Wie in den letzten Jahren üblich, vertraut Willie Hugh Nelson, wie der Country-Veteran mit vollem Namen heißt, auch bei seinem jüngsten Werk auf ein eingespieltes Team. Eine Mannschaft um Produzent, Gitarrist und Songschreiber-Kumpel Buddy Cannon und Musikern wie Bassist Kevin "Swine" Grantt, Drummer Chad Cromwell und Mundharmonika-Virtuose Mickey Raphael. Dass dabei nur traditioneller Country-Sound der Premium-Klasse herauskommen kann, versteht sich da von selbst.
Wird höchsten Qualitätsmaßstäben gerecht: "First Rose of Spring"
Doch Willie Nelson wäre nicht der Großmeister des Genres, würde er nicht besondere Sorgfalt auf die Songauswahl legen. Nur mal schnell ein Dutzend neuer Songs schreiben? Nicht mit ihm. Dabei wäre das für den vermutlich kreativsten aller singenden Westmänner wohl nur eine mittelschwere Fingerübung. Doch ihm geht es um mehr. Er hat immer einen Plan, ein Anliegen. Das machen auch die elf Tracks von "First Rose of Spring" deutlich: Er serviert auf dem Tonträger Songs aus fremder Feder und Eigenkompositionen aus unterschiedlichen Dekaden und Epochen: Oldies aus den 50ies und 60ies, Titel aus den 70er und 80ern und - knapp die Hälfte - ist aktuelle Song-Ware. Erstaunlicherweise klingt das Album trotzdem wie aus einem Guss. Auch das schafft so nur Willie Nelson.
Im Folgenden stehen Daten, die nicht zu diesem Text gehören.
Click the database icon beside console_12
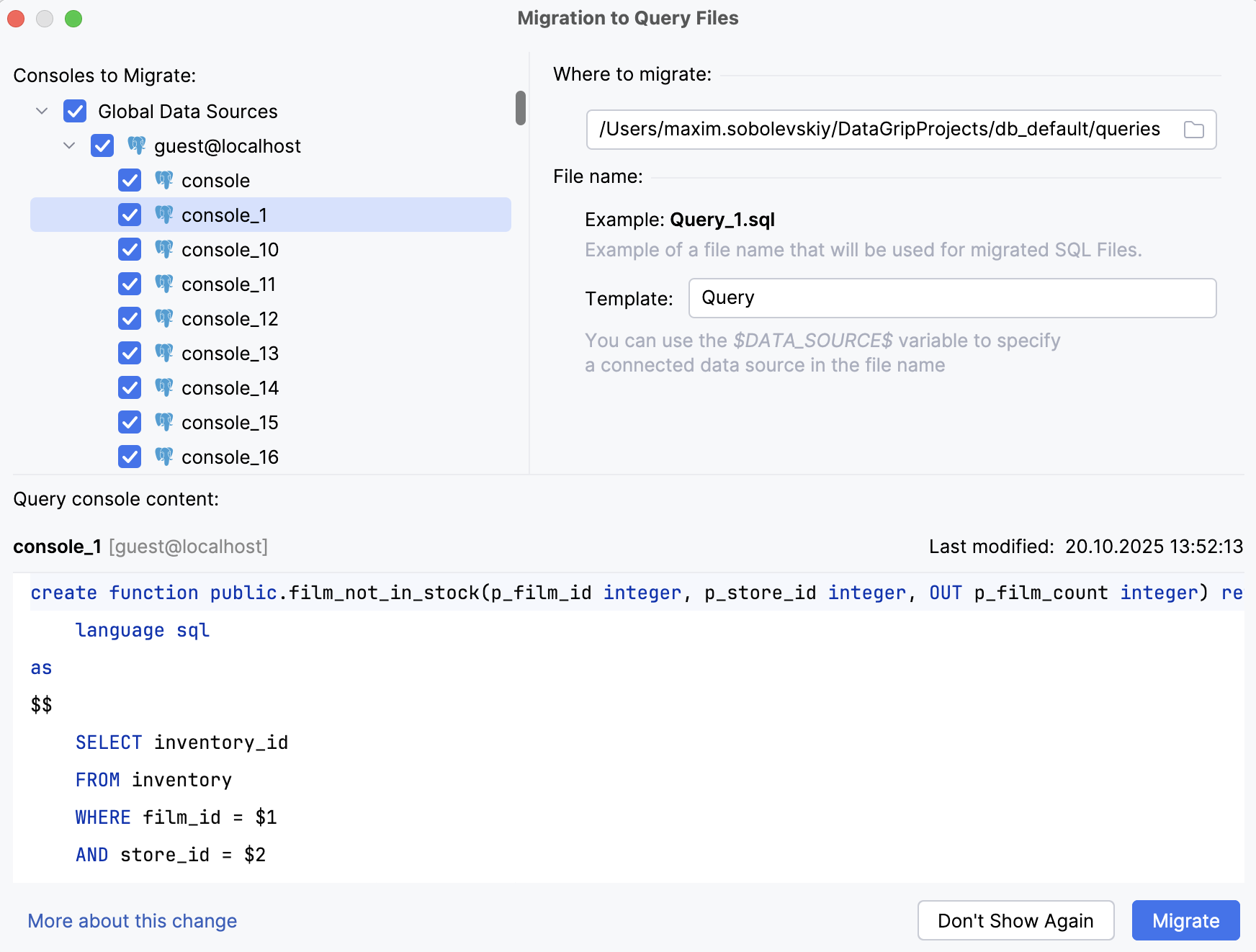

Für den Auftakt des Lieder-Bouquets von "First Rose of Spring" sorgt der Titeltrack, vor drei Jahren von Randy Houser, Allen Shamblin und Mark Beeson geschrieben. Randy Houser hat den Track nie veröffentlicht. Kann man fast verstehen, hört man Willie Nelson diesen so romantischen wie traurigen Track singen ("The first time he saw her, he knew everything had changed" sind die ersten beiden Zeilen). Es ist: Ein echter, nur zu typischer Willie-Nelson-Song - und damit eigentlich zu subtil für die Wuchtbrummen-Stimme von Randy Houser.
Ähnlich romantisch aber um einen Tick druckvoller geht es mit der neuen Nelson/Cannon-Komposition "Blue Star" weiter. Ein wunderschöner Song mit tollen Harmonien und einem Refrain, der einem von irgendwo bekannt vorkommt, der einem vor allem aber nicht mehr so schnell aus dem Kopf geht. Als Glanzlicht des höchst poetischen und zu keiner Note/Zeile kitschigen Liebesliedes steuert Willie ein Solo auf seiner heißgeliebten Trigger bei.
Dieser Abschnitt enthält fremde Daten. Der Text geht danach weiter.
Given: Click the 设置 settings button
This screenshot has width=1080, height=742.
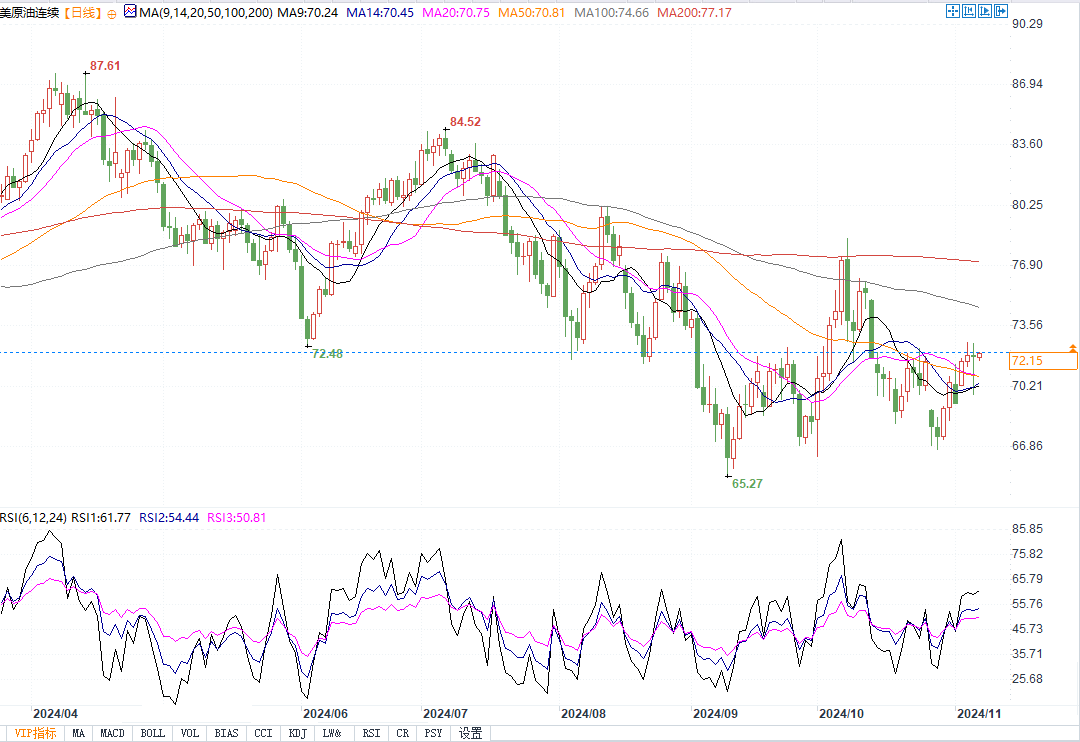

Das nachfolgende "I'll Break Out Again Tonight", geschrieben von Sanger "Whitey" Shafer und Doodle Owens hat exakt 50 Jahre mehr auf den Notenblättern - was man nicht merkt. Zu keinem Moment. Überhaupt gilt: In Willie Nelsons musikalischem Schaffen haben so banale Dinge wie Moden und selbst Stilrichtungen keinen Platz. Deshalb klingt ein Song aus dem Jahre 1969 in seiner Fassung aktuell und gleichzeitig retro, genau wie eine seiner neuen Kompositionen: so wie ein zeitloser Country-Song nur klingen kann.
Das gilt auch für die altersweise und erstaunlich subtile Toby Keith-Komposition "Don't Let The Old Man In", für den Country-Swing "Just Bummin' Around", Jahrgang 1953 und sogar für die herrliche Country-Ballade "Our Song", eine neue Komposition von Country-Hipster Christ Stapleton. Besser als Willie Nelson könnte auch Stapleton diesen, mit so schlauen wie berührenden Akkord-Wendungen ausgestatteten, Song nicht interpretieren.
Willie Nelson setzt ein politisches Statement
Dass sich Willie Nelson für "First Rose of Spring" auch den engagierten Billy Joe Shaver-Track "We Are The Cowboys" ausgesucht hat, ist sicher kein Zufall. Ganz im Gegenteil. Der Song ist schließlich ein Statement für Toleranz und gegen Diskriminierung und damit gegen die Politik von US-Präsident Trump. "Cowboys are average American people", heißt es in der dritten Strofe, "Texicans, Mexicans, black men and Jews." Klarer geht eine Ansage nicht - die hoffentlich auch diejenigen hören, die sie hören sollten.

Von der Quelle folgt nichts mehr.